Stored entries -
/---

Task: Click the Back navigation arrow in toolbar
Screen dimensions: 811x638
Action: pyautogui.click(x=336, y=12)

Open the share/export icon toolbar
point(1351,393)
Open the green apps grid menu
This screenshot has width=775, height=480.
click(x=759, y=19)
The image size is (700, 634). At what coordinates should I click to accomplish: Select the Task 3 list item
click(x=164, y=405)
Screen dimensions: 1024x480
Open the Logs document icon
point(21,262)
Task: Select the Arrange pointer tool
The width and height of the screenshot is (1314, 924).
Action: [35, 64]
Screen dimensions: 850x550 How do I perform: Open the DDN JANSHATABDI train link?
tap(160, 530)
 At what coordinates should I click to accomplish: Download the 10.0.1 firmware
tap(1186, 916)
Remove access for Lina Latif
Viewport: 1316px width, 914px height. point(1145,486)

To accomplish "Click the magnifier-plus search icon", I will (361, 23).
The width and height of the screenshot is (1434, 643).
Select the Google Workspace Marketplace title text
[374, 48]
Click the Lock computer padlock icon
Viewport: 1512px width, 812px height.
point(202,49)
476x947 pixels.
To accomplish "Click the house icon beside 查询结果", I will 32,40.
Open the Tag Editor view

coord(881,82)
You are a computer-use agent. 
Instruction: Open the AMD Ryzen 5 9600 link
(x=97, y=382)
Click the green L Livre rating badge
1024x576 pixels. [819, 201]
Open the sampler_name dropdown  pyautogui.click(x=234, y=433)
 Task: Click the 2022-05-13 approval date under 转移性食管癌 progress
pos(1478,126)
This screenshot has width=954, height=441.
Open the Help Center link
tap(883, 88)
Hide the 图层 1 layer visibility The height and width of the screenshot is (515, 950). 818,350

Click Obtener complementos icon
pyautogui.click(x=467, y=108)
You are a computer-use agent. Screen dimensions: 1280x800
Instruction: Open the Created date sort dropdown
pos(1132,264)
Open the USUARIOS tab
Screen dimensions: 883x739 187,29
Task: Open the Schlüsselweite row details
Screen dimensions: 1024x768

\---

Task to carry out -
Reproduce each line from the data that has "computer" in it.

Result of this exercise -
Click the Lock computer padlock icon
You are a computer-use agent. 
You are a computer-use agent. Screen dimensions: 1280x800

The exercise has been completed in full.